Michelle Smith, a principal and architect with McMillan Pazden Smith, said the consultant team toured district facilities and compiled condition data across building systems. “Sarah and team have walked 4,000,000 square feet of your assets,” she said, and described a five-point component scoring system in which 5 means new and 1 indicates a life-safety or critical need. The team showed ‘deficiency donuts’ that aggregate the number and severity of deficiencies at each campus and said most findings fell into the midrange (score 3) while some components were rated 2 or 1.
The presentation tied the condition findings to demographer-provided enrollment projections and a utilization calculation that accounts for classrooms, portables and schedule flexibility. For each attendance cluster the consultants outlined scenarios (additions, repurposing, or new construction) and the tradeoffs for cost, site constraints and timing. In the Gilbert cluster, for example, consultants said a straightforward set of additions would require about 38 classrooms across four campuses but was limited by site constraints and sewer capacity; they recommended a financially informed scenario that would build a new middle school and repurpose several existing campuses as the more likely near-term solution. Presenters reported 811 deficiency instances at Gilbert High and an average facility score of about 2.7 for that campus.
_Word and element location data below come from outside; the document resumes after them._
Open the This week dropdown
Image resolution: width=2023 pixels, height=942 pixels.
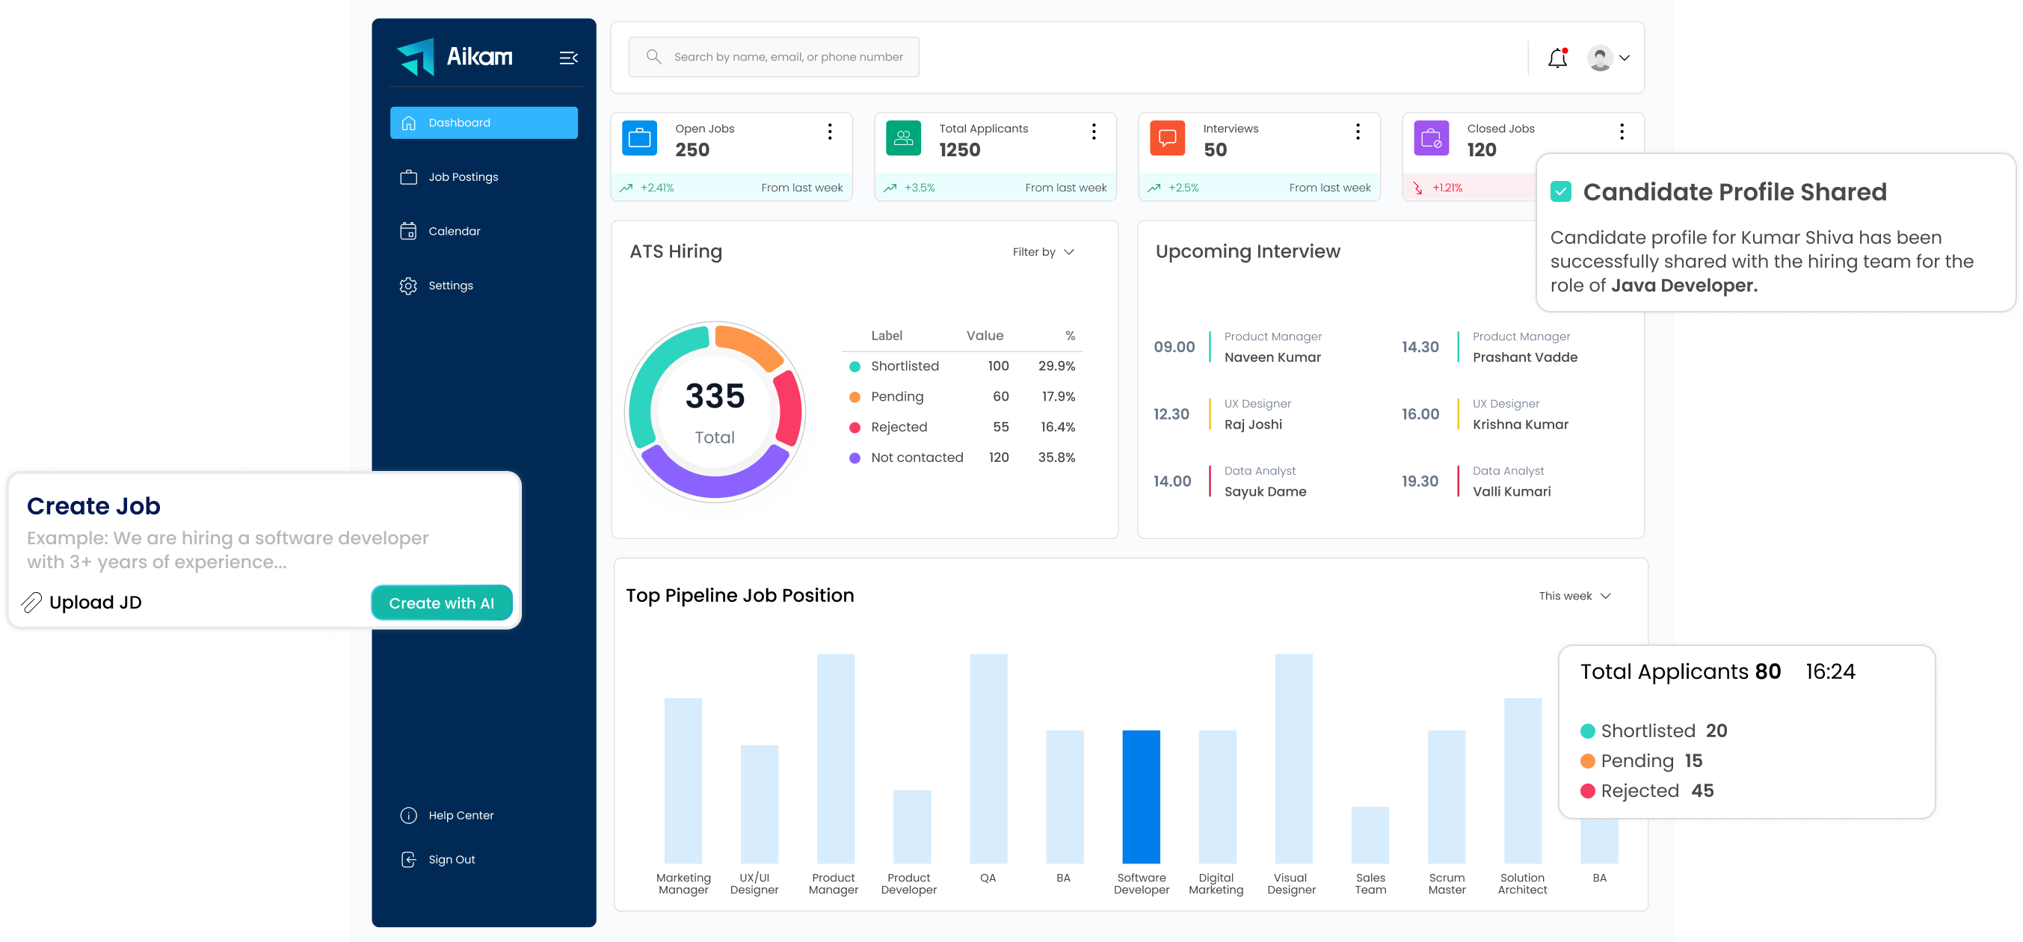coord(1575,596)
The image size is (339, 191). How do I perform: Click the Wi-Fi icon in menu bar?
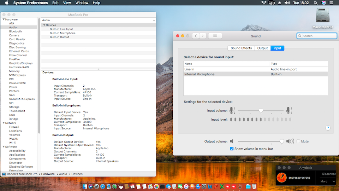[x=263, y=3]
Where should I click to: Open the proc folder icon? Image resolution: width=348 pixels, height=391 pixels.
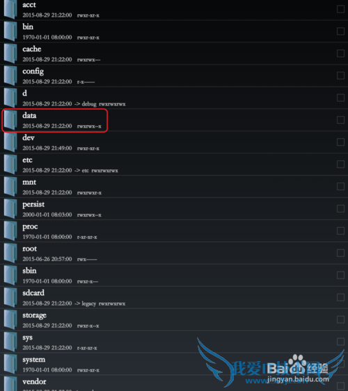[x=10, y=231]
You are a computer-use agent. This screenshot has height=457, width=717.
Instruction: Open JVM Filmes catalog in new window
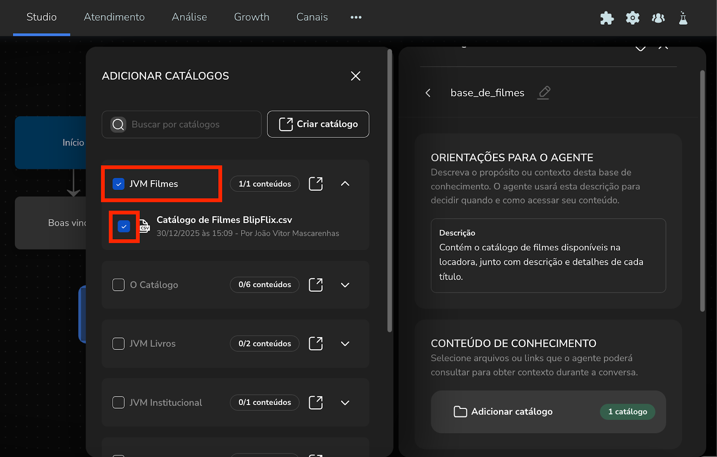pos(315,184)
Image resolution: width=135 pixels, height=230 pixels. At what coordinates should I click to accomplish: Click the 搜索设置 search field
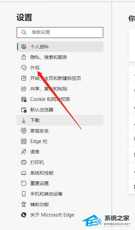[x=60, y=33]
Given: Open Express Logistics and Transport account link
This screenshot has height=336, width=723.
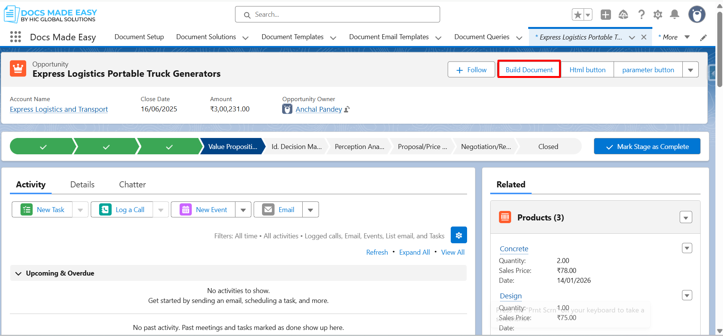Looking at the screenshot, I should click(59, 109).
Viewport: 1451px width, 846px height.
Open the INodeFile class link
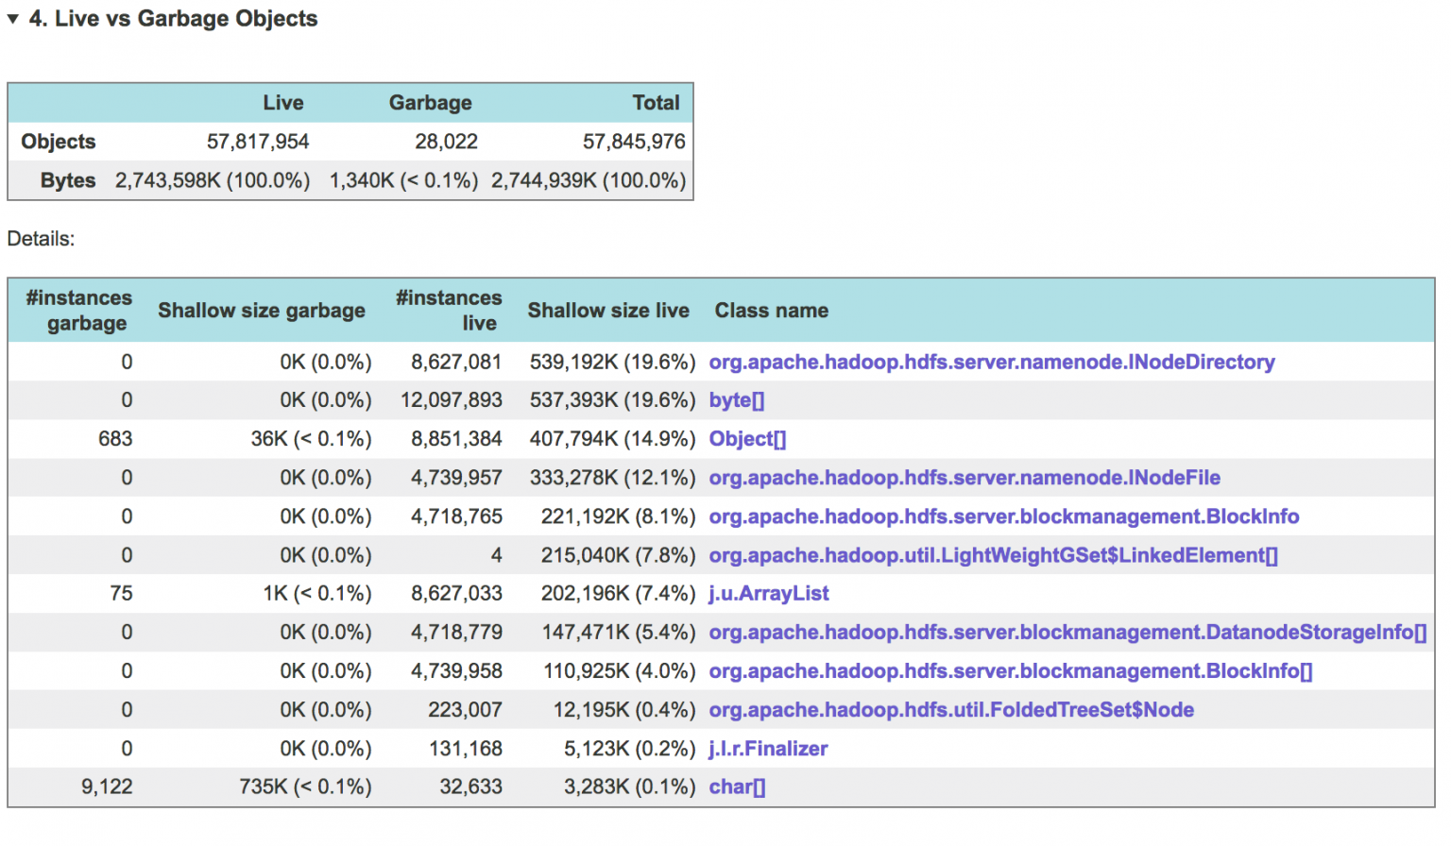(964, 478)
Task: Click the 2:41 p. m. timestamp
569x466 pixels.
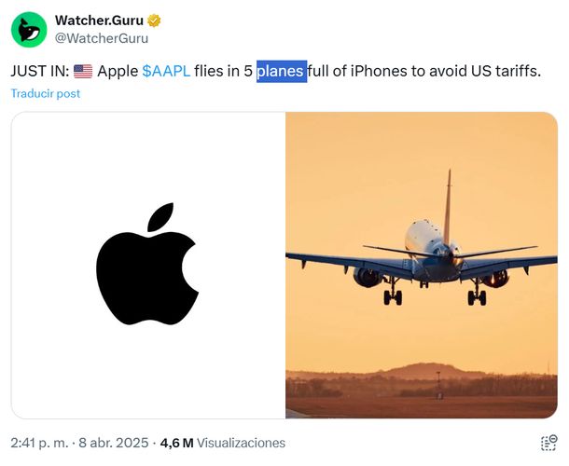Action: pos(39,443)
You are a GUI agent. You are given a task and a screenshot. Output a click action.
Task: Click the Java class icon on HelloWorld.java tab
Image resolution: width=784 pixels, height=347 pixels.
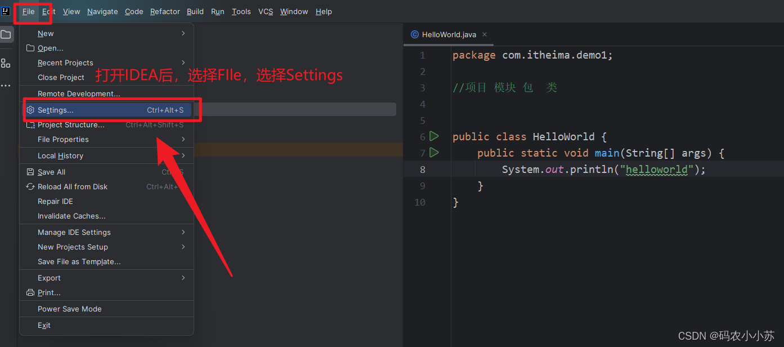coord(415,34)
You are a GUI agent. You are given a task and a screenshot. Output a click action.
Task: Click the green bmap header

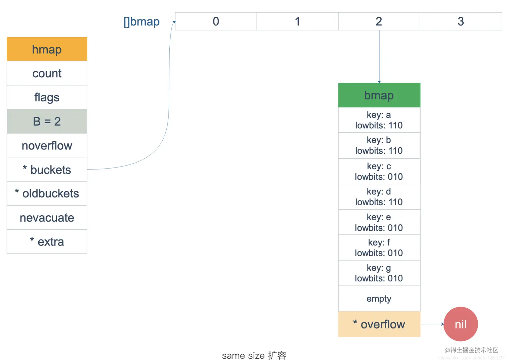[x=379, y=95]
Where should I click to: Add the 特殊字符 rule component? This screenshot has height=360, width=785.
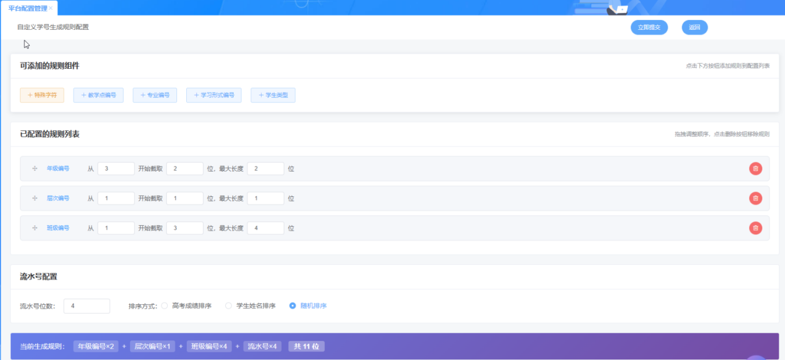pos(42,95)
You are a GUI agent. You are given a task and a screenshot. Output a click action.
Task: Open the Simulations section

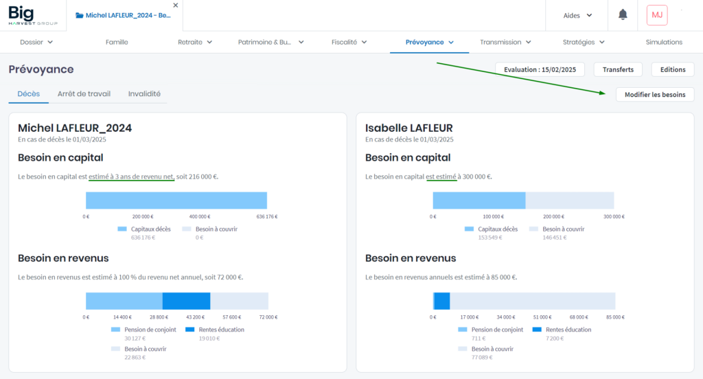point(664,42)
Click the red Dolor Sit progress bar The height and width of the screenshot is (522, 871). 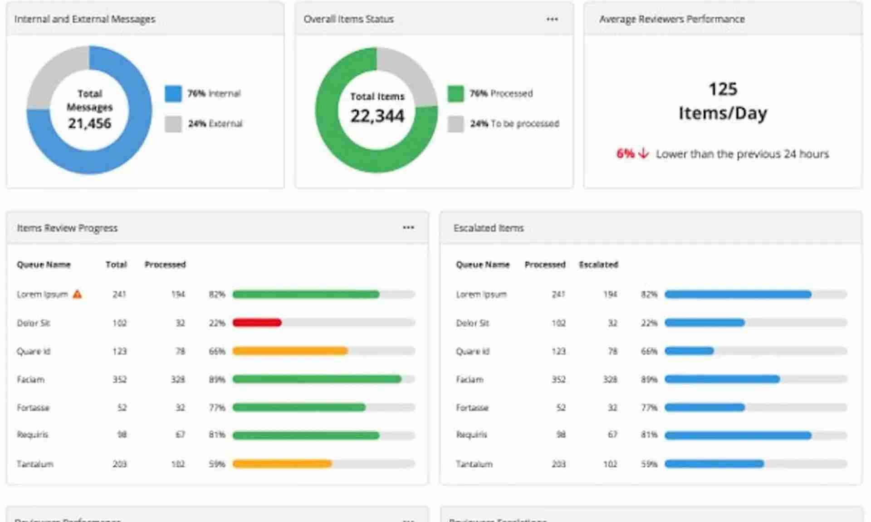tap(257, 323)
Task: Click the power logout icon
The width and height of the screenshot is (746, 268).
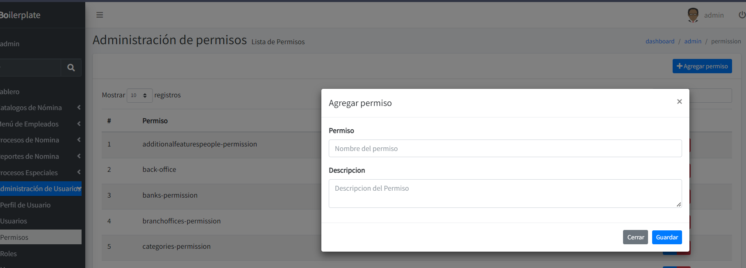Action: (x=741, y=15)
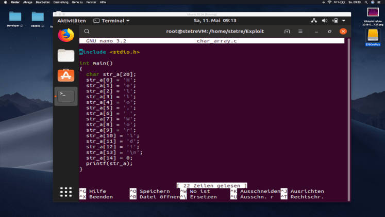Select the Bildschirmfoto thumbnail on desktop
Viewport: 385px width, 217px height.
tap(373, 12)
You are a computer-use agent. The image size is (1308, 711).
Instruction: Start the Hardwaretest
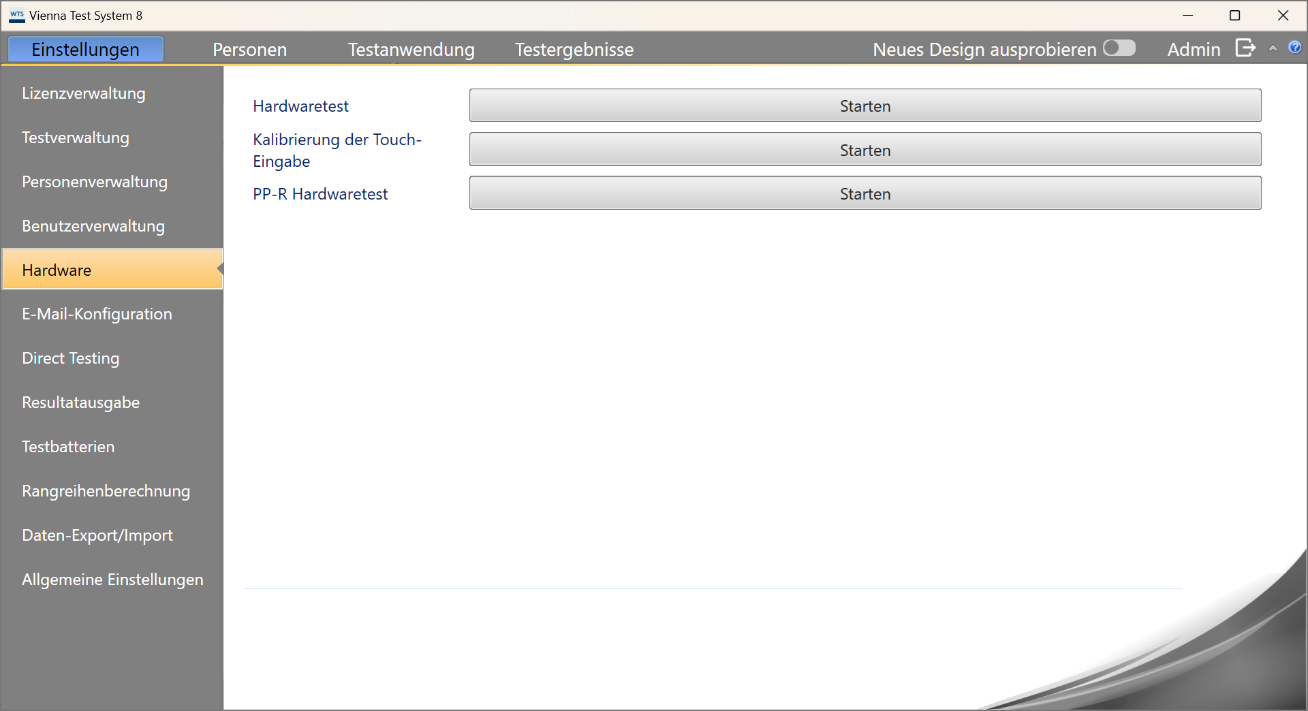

Board members pressed for more granular data, earlier access to the full deficiency reports and updated enrollment runs. One board member asked whether the Gilbert-area preference for a new high school (driven in part by athletics and parking needs) had been weighed against the consultant’s middle-school recommendation; another urged the team to model redrawn attendance lines and to provide two community-facing options rather than a single proposal. Dr. Price, the district official participating in the session, highlighted staffing and program implications of any reconfiguration, noting that opening a new campus requires principal and certificated staffing aligned to state formulas.
Maggie Dittmar of Thompson Turner described the estimating approach and said renovation pricing is substantially developed while additions and new-school estimates will be produced using prototypes and escalation factors. She said the team expects to deliver draft costs and a master schedule in time for the next workshop and the March board presentation.
Consultants asked the board for guidance on three priorities to shape the next draft: whether Gilbert should pursue a new middle or a new high school; whether the Pleasant Hill site should be used for a primary/upper reconfiguration or a new elementary; and whether the district should prioritize a new elementary for the New Providence/Meadow Glen area. The presenters reiterated that the materials shown were scenarios and not final decisions and committed to sharing the full maintenance/deficiency reports ahead of the March 10 workshop. The board closed the workshop with a motion to adjourn; the motion carried and no substantive votes on projects were taken.
Next steps: consultants will provide the deficiency/donut reports and updated enrollment runs, refine cost pro formas and prepare materials for the March board meeting and upcoming community engagement sessions.